Günoğluluk ve Günoğulları

Davranışlarını genel ahlak kurallarına göre değil de çıkarlarına uyacak biçimde ayarlamayı amaçlama ve bu doğrultuda hareket ederek hayatını düzenleme anlamını taşıyan Fransızca asıllı oportünizm kelimesinin Türkçemizdeki karşılığı günoğluluktur. Günoğluluk, fırsatçılık, hinlik, idare-i maslahatçılık, bencillik, eyyamcılık, ikiyüzlülük, döneklik gibi kavramlarla sıkı sıkıya bir ilişkisi olsa da bunlardan biri değil ancak bütün bunlardan nemalanan bir davranış ve yaşam biçimidir.

Günoğulluğunu hayat tarzı olarak seçen ve uygulayan kişiye de oportünist / günoğlu denir. Her duruma ve her koşula ayak uyduran; çıkar odaklı, bulunduğu şartları fırsatçı bakış açısı ile değerlendiren böylesi kişiler için dini hükümlerin, insani ve ahlaki değerlerin bağlayıcı yönü yoktur.

Günoğulluğunda adından da anlaşılacağı üzere güne ve şartlara göre uyum, işlerini ve ilişkilerini esen rüzgâra göre ayarlamak esastır. Bazı yönleri ile Makyavelistlikle paralellik gösteren bu davranış biçiminde Makyavelist düşüncede olduğu gibi “amaca giden her yol mubahtır.”, görüşü hâkimdir. Amaç, ben varlıklı olayım, ben söz sahibi olayım, ben rahat edeyim olarak özetleyebileceğimiz bu düşünce, odağına “beni” oturtmuştur. Birinci tekil şahsın bütün çekimlerinde öne çıkan; ben, beni, bana, benim diyen ve bu yolda insani, dini, manevi ve ahlaki hiçbir değeri tanımayan günoğulları, çıkarları neyi gerektiriyorsa o yönde hareket ederler. Her devrin adamı da diyebileceğimiz bukalemun tipli bu kişiler, daima gücün, güçlünün, iktidarın ve muktedirin yanında yer alırlar. Özellikle ülkemizde uygulanan ve bizim demokrasi sandığımız kişi ve parti odaklı yönetimlere musallat olan ve onun bütün nimetlerinden faydalanan bu tipler için; aşağılayıcı sözler sarf edilse de hakaret edilse de günoğulları bir şekilde iktidarın yanında yer almayı becermektedirler.

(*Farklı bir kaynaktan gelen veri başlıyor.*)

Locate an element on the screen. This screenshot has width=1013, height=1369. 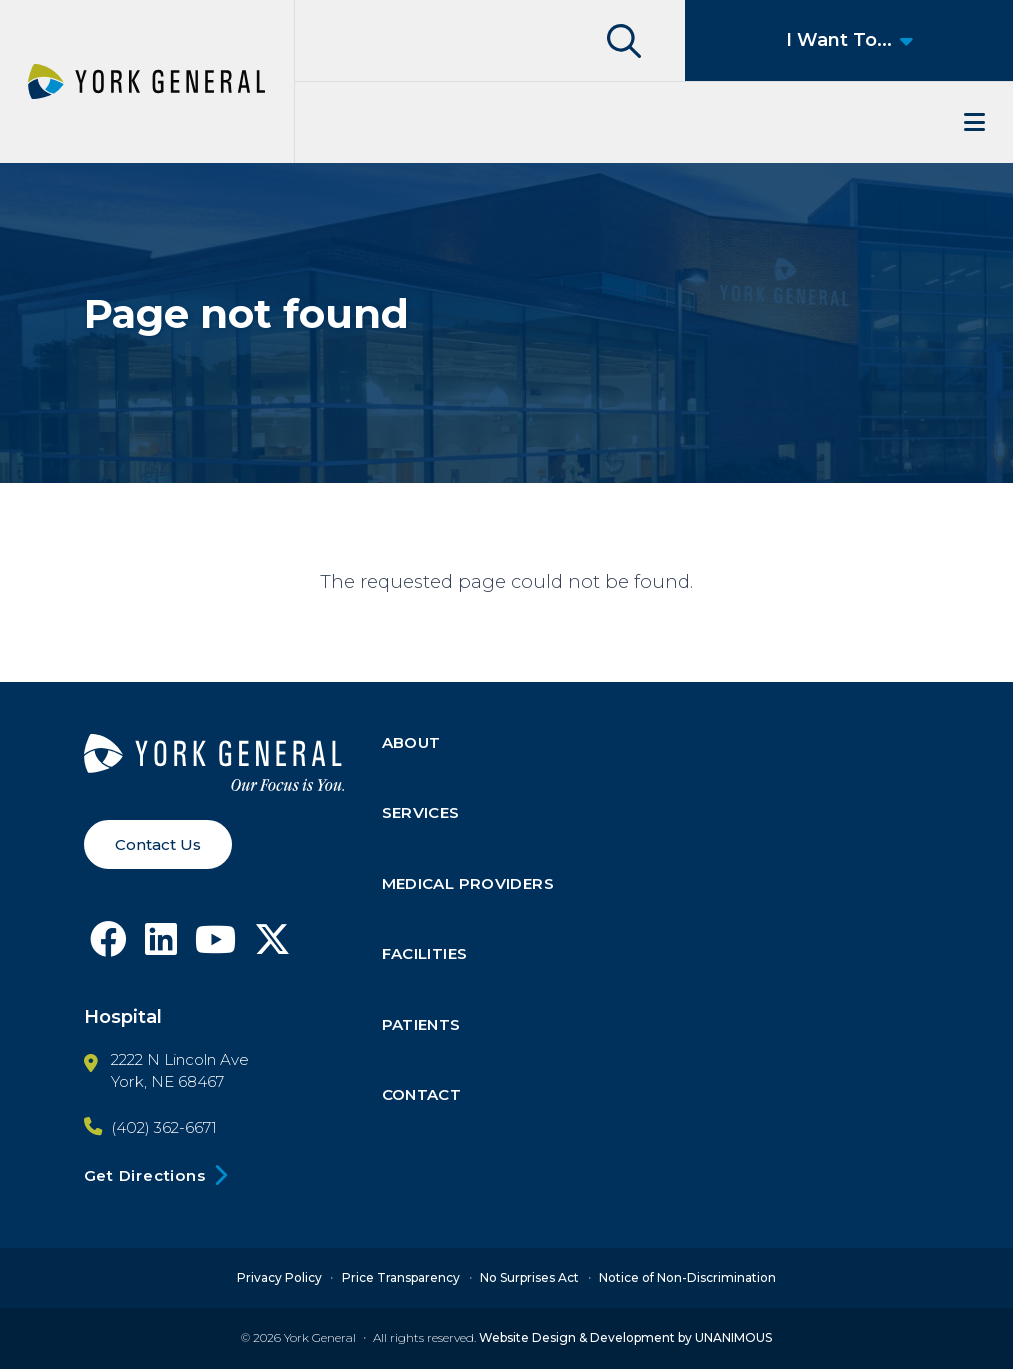
Privacy Policy is located at coordinates (279, 1277).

Günoğulları, lider ne derse doğru odur; partim neyi emrediyorsa onun gereğini yaparım, mantığı ile hareket eden partizanlardan çok daha tehlikelidirler. Parti taassubu ile kuşatılmış Allah’ın rahmet ve devlet olarak bahşettiği nimetlerin en kıymetlisi en anlamlısı olan aklını başkalarına kiralamış partizanlar, liderlerini ve partilerini sorgulamasalar da hiç değilse inandıkları bir kişi veya kişiler; yürüdükleri bir yol veya çizgi vardır. Oysa çıkarım nerede ise ben oradayım düşüncesinin yoğurup şekillendirdiği günoğulları için ne parti ne de yol veya çizginin kıymeti yoktur. Onlar, bugün ak dediklerine yarın rahatlıkla kara diyebilir. Bugün alkışları ile yere göğe sığdıramadıklarını yarın tekmeleyebilirler.

İslam hukukunda, güçlüden yana olmak, günün şartlarına göre kılık değiştirmek, iki yüzlülük, maslahatçılık, fırsatçılık, hinlik, bencillik, eyyamcılık, döneklik yoktur. İslam’da temel olan ahlaktır, maneviyattır. “Def’-i mefâsid, celb-i menâfiden evlâdır.” fıkhı kaidesi de bunu işaret eder. Bugünkü Türkçe ile kötülükleri defetmek, menfaat sağlamaktan daha iyidir, anlamındaki bu fıkhı düstur ile amaçlanan çıkar için mücadele değil, fesadın ortadan kaldırılmasıdır. Oysa ilkesiz, omurgasız her olayı ve durumu kendi çıkarına yontmak ve çıkınını doldurmak için fırsat kollayan günoğulları, geleceği değil günü ve günün getirisini düşünürler. Onlar için halde ve gelecekte oluşacak olumsuzlukların önemi ve kıymeti yoktur.

Allah, bu necip milleti; maslahatçı, bencil, eyyamcı, ikiyüzlü, döneklerden; bütün bunları şahıslarında toplayan fırsat düşkünü günoğullarının şerrinden korusun. Günoğulları kadar olmasa da Allah’ın kendilerine verdiği aklı başkalarına kiralayan olayları ve durumları insana, İslam’a göre değil de parti liderlerine ve parti anlayışına göre değerlendiren partizanları da ıslah eylesin.